Change "dropdown" to "drop-down" in the entries from the line with "Task: Open the MADEIRA section link" through the end of the entries, and give those lines again with nothing else altered. Leave the pictures out of your answer.
***** EXERCISE DATA *****
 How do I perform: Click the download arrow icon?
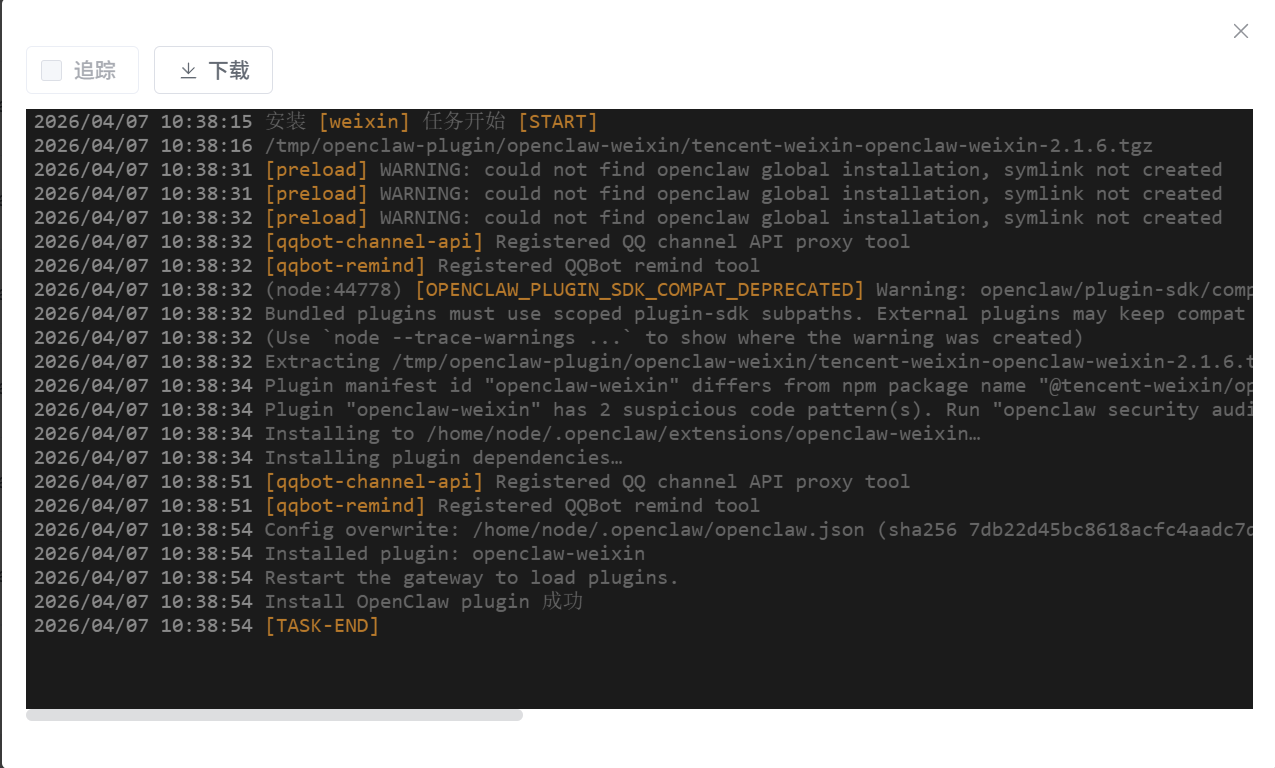coord(188,70)
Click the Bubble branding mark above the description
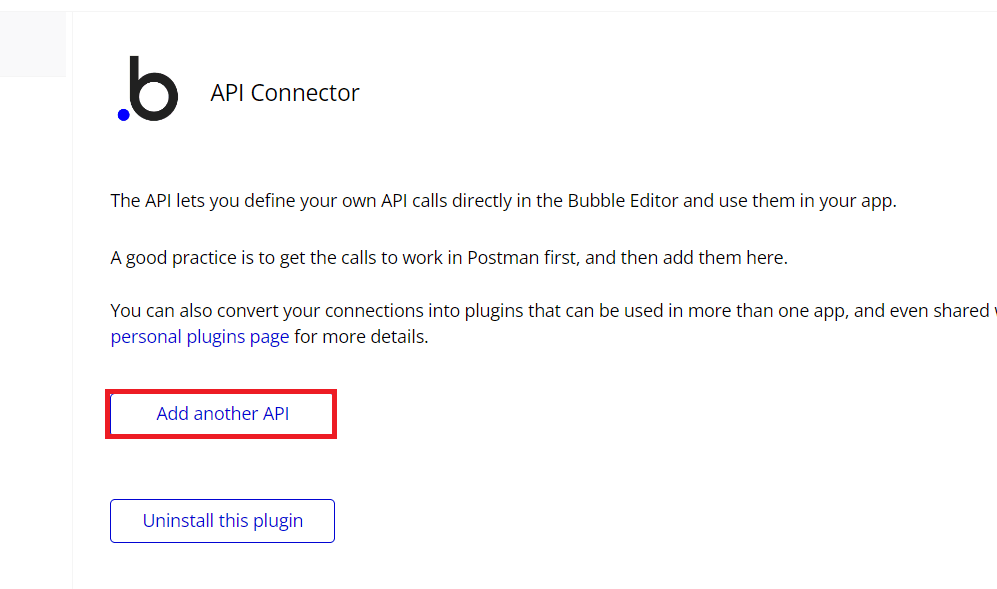997x589 pixels. 147,90
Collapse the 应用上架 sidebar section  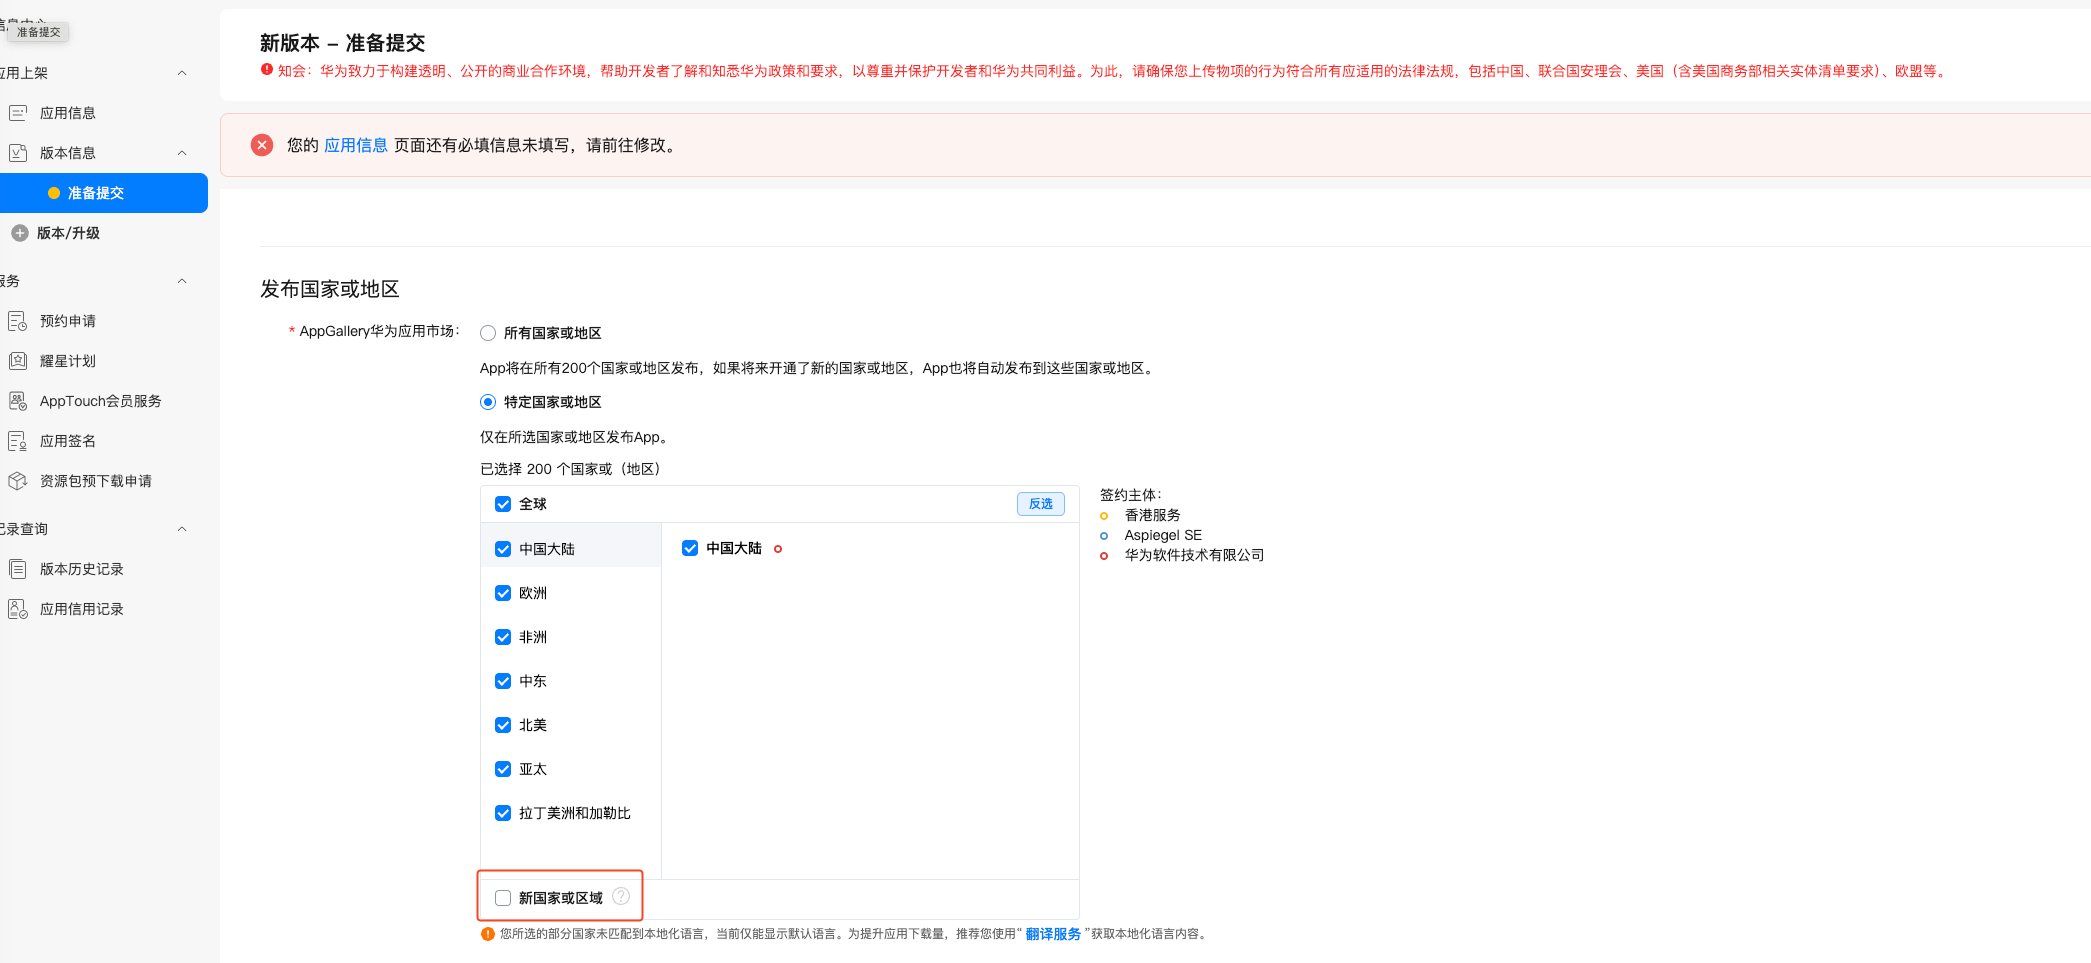[x=182, y=73]
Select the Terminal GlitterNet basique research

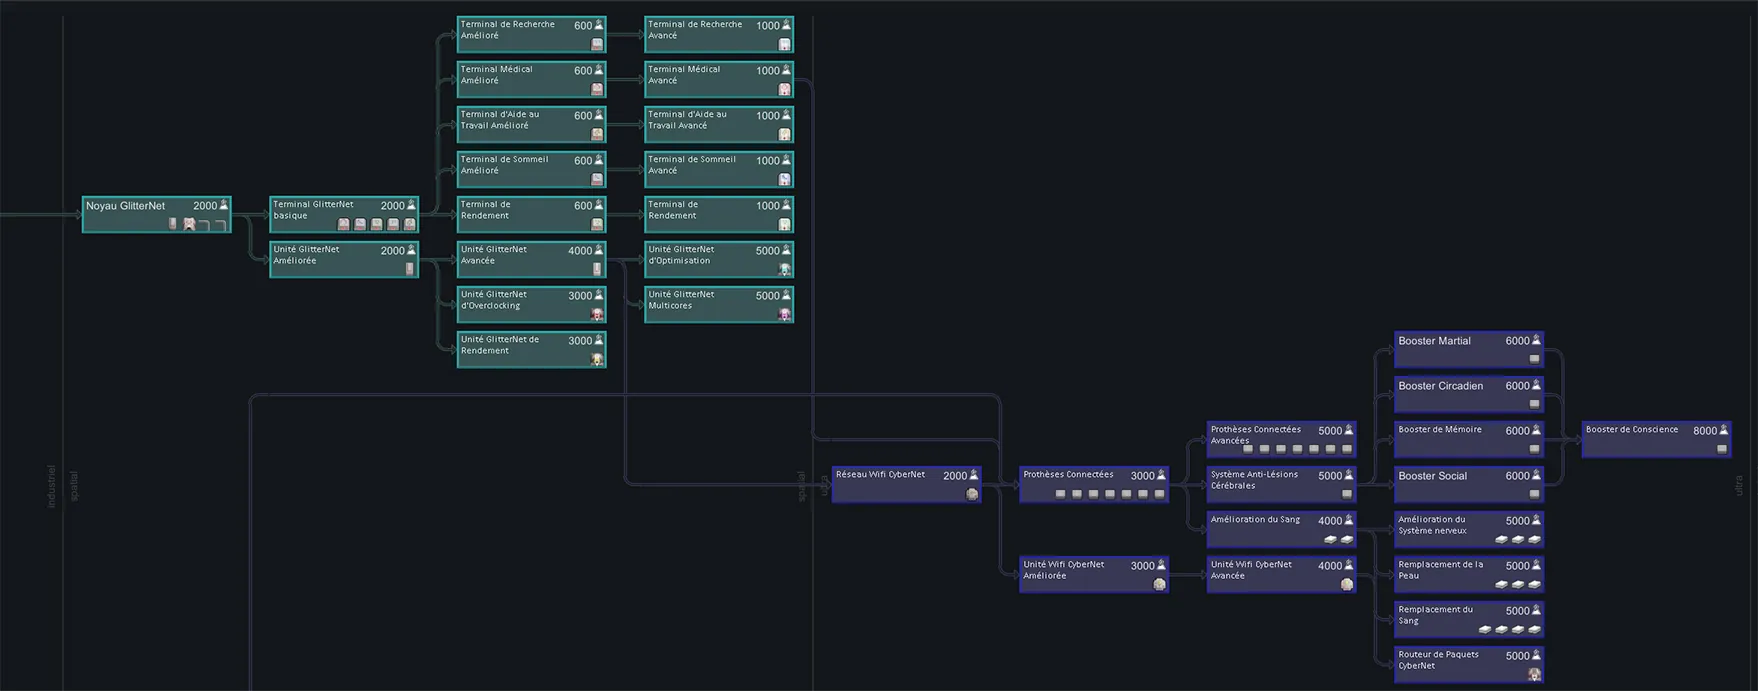(343, 214)
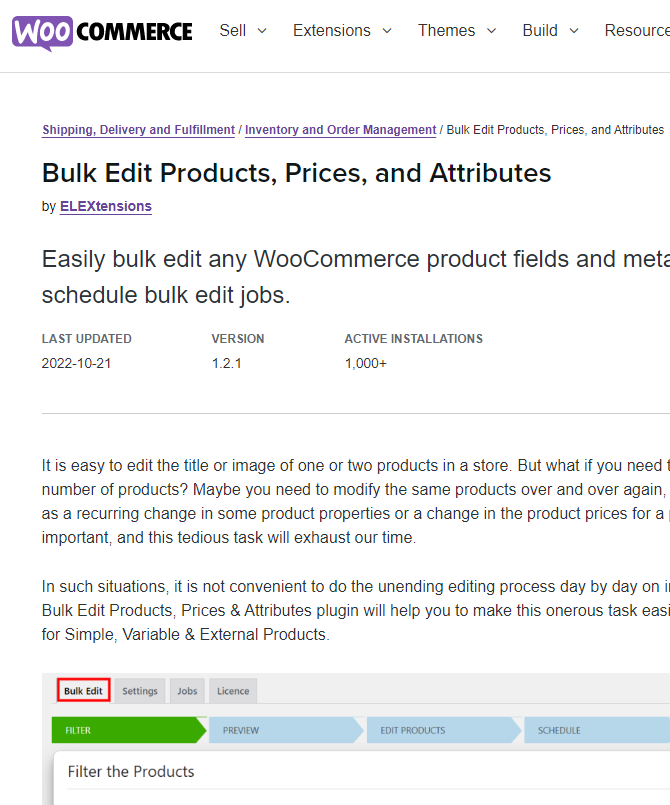Open the Themes menu
670x805 pixels.
(446, 31)
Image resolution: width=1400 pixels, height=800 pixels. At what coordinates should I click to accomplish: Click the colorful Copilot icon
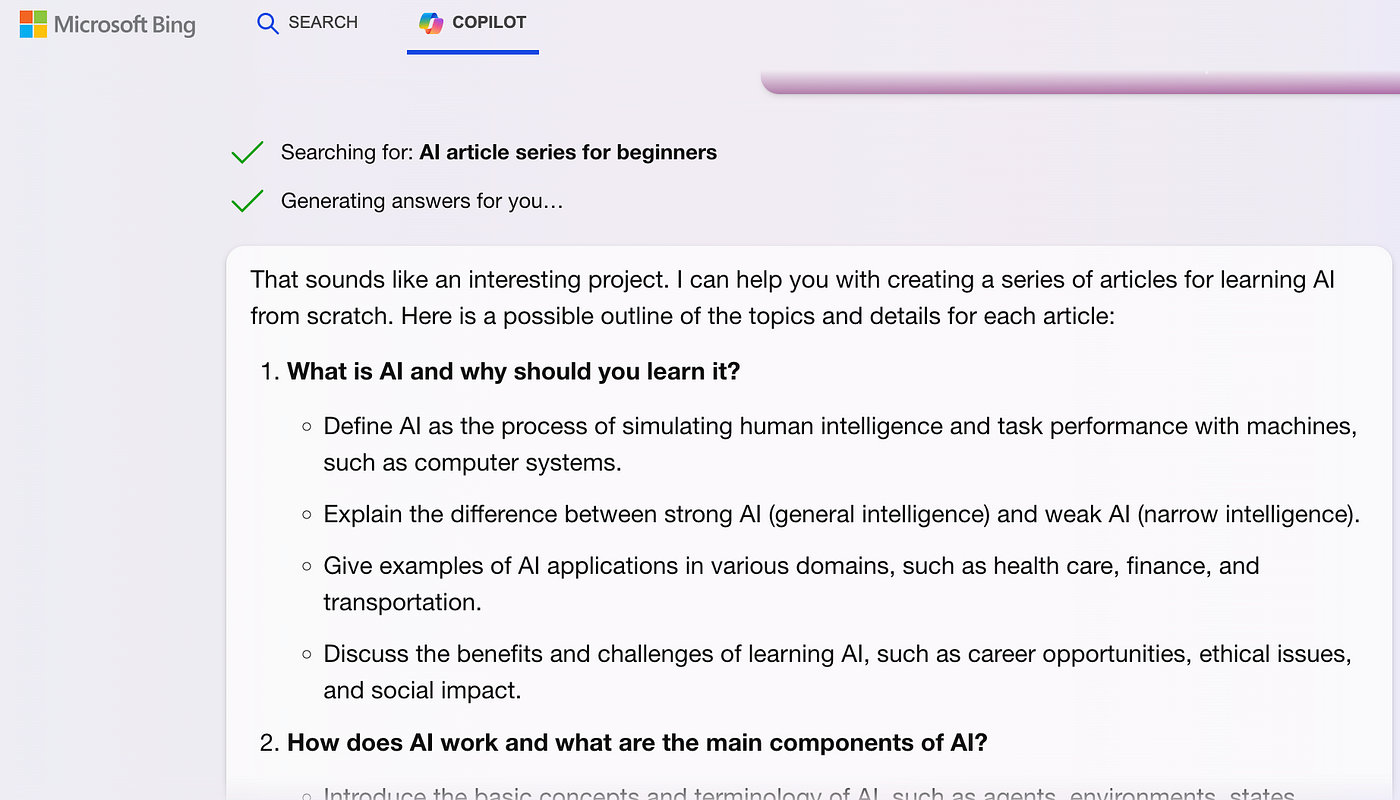click(431, 23)
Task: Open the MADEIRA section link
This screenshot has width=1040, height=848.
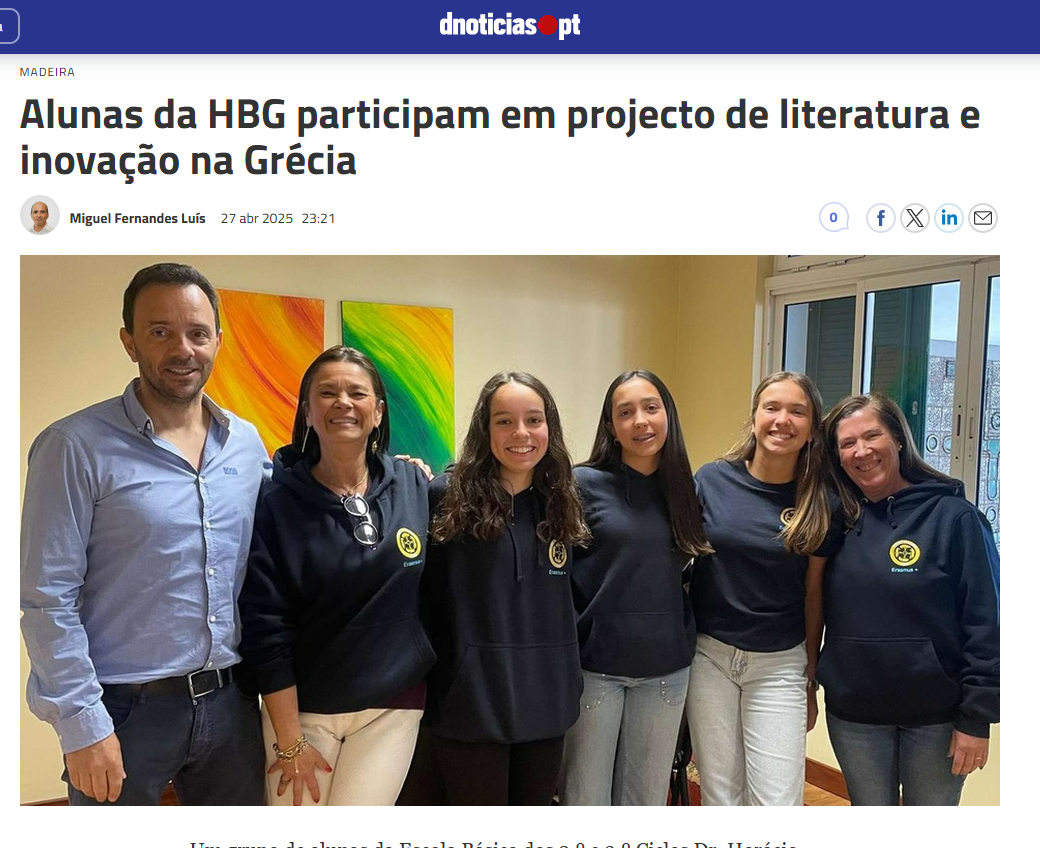Action: tap(47, 72)
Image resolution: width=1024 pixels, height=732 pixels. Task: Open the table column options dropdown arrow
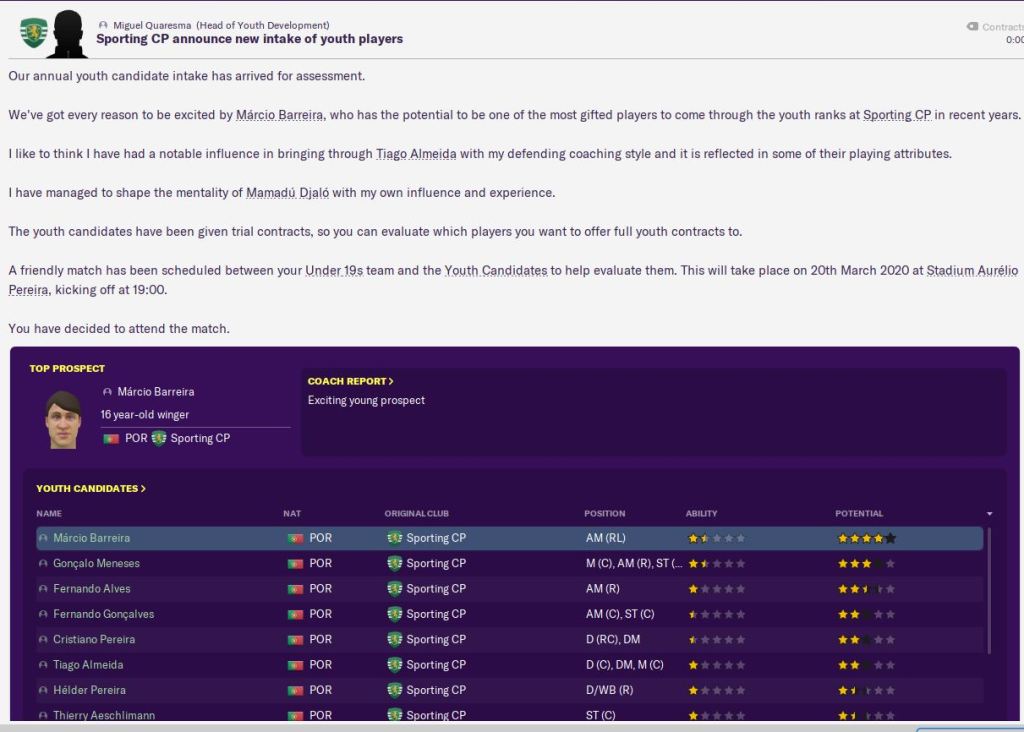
*****
ANSWER TO THIS EXERCISE:
Task: Open the MADEIRA section link
This screenshot has width=1040, height=848.
Action: tap(47, 72)
Image resolution: width=1024 pixels, height=732 pixels. Task: Open the table column options drop-down arrow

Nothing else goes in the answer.